# Deep Pensieve™
A Residual Multi-Stage Maximum Mean Discrepancy Variational Resize-Convolution Auto-Encoder with Group Normalization and Structural Similarity Loss

## Imports

In [None]:
import time
import json
import random
import numpy as np
import tensorflow as tf

from libs import utils, gif
from libs.group_norm import GroupNormalization

from keras.models import Model, load_model, model_from_json
from keras.layers import Input, Flatten, Reshape, Add, Activation, Lambda
from keras.layers import Dense, Conv2D, MaxPooling2D, UpSampling2D
from keras.callbacks import LambdaCallback

from keras import optimizers
from keras import backend as K

from keras_contrib.losses import DSSIMObjective

## Load Images

In [None]:
DIRECTORY = 'roadtrip'

SIZE = 256
CHANNELS = 3
FEATURES = SIZE*SIZE*CHANNELS

MODEL_NAME = DIRECTORY+'-'+str(SIZE)

In [None]:
# load images
imgs, xs, ys = utils.load_images(directory="imgs/"+DIRECTORY,rx=SIZE,ry=SIZE)

# normalize pixels
IMGS = imgs/127.5 - 1
FLAT = np.reshape(IMGS,(-1,FEATURES))
SAMPLES =  np.random.permutation(FLAT)[:9]
TOTAL_BATCH = IMGS.shape[0]

# print shapes
print("MODEL: ",MODEL_NAME)
print("IMGS: ",IMGS.shape)
print("FLAT: ",FLAT.shape)
print("SAMPLES: ",SAMPLES.shape)

## Group Normalization

https://medium.com/syncedreview/facebook-ai-proposes-group-normalization-alternative-to-batch-normalization-fb0699bffae7

The mainstream normalization technique for almost all convolutional neural networks today is Batch Normalization (BN), which has been widely adopted in the development of deep learning. Proposed by Google in 2015, BN can not only accelerate a model’s converging speed, but also alleviate problems such as Gradient Dispersion in the deep neural network, making it easier to train models.

Dr. Wu and Dr. He however argue in their paper Group Normalization that normalizing with batch size has limitations, as BN cannot ensure the model accuracy rate when the batch size becomes smaller. As a result, researchers today are normalizing with large batches, which is very memory intensive, and are avoiding using limited memory to explore higher-capacity models.

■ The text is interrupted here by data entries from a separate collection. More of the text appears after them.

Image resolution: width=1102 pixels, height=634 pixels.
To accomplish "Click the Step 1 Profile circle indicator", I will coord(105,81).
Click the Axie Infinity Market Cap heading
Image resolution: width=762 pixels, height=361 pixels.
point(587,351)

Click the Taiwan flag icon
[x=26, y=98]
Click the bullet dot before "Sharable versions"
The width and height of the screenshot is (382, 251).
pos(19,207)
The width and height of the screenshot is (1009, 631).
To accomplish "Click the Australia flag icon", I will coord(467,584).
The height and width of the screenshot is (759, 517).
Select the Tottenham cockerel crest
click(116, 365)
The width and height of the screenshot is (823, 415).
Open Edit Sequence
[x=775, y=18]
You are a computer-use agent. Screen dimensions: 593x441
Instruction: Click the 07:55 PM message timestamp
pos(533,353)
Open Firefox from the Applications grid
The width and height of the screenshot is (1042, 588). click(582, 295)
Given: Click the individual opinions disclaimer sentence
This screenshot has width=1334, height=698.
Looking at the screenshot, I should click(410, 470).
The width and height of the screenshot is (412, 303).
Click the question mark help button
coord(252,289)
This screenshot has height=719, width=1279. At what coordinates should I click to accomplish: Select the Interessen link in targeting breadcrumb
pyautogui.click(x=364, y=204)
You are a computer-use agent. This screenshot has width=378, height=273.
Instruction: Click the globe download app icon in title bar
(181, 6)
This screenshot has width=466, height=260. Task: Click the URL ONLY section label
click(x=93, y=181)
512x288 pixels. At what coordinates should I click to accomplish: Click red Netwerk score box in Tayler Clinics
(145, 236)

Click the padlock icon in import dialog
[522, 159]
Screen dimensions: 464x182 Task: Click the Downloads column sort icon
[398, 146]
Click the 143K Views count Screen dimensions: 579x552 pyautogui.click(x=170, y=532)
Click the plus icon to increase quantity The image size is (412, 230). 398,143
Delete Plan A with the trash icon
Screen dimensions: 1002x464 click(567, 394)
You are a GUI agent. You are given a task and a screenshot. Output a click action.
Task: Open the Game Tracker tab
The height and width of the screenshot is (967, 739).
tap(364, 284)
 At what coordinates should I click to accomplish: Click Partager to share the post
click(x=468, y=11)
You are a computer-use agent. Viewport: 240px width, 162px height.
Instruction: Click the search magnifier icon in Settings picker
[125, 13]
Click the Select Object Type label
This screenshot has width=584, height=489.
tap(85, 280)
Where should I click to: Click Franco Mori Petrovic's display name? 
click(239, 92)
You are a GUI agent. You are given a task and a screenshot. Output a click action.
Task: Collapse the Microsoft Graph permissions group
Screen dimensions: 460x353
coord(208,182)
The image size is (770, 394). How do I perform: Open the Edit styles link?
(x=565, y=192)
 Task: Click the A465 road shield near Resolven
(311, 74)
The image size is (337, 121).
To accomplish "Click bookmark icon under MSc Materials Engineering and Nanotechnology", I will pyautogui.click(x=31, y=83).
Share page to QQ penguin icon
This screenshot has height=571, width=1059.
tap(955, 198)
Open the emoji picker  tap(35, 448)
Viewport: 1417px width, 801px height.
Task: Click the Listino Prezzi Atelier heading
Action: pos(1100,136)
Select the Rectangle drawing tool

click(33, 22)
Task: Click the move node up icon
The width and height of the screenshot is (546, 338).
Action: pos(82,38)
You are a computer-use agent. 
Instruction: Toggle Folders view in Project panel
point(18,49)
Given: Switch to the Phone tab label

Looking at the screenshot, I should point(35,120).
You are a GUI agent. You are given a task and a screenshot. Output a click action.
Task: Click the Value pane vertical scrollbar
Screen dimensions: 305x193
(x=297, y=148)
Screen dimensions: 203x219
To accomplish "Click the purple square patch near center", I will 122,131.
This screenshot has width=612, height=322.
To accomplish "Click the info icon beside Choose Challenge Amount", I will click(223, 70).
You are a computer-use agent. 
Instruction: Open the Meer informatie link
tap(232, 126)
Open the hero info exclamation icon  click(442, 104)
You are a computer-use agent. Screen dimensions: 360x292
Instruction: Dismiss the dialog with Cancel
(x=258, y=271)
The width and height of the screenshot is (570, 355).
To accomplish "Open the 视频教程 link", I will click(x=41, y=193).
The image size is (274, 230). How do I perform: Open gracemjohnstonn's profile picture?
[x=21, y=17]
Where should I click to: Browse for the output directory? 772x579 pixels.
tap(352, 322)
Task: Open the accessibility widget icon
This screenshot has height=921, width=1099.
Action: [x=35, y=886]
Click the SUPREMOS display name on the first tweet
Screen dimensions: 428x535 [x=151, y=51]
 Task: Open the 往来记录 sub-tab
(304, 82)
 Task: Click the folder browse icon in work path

Dr. Wu and Dr. He believe their new GN technique is a simple but effective alternative to BN. Specifically, GN divides channels — also referred to as feature maps that look like 3D chunks of data — into groups and normalizes the features within each group. GN only exploits the layer dimensions, and its computation is independent of batch sizes.

The paper reports that GN had a 10.6% lower error rate than its BN counterpart for ResNet-50 in ImageNet with a batch size of 2 samples; and matched BN performance while outperforming other normalization techniques with a regular batch size.

![0_P2BEbb-GFU1TCS0A.png](attachment:0_P2BEbb-GFU1TCS0A.png)

## Encoder

In [None]:
def encode(x):
    # set current layer
    current_layer = Reshape((SIZE,SIZE,CHANNELS))(x)
    
    # convolution layers
    for layer, n_filters in enumerate(FILTERS):

        # stacked 3x3 convolutions with group normalization + activation
        current_layer = Conv2D(n_filters,3,padding='SAME',kernel_initializer=INITIALIZER)(current_layer)
        current_layer = GroupNormalization(groups=n_filters,axis=-1)(current_layer)
        current_layer = Activation(ACTIVATION)(current_layer)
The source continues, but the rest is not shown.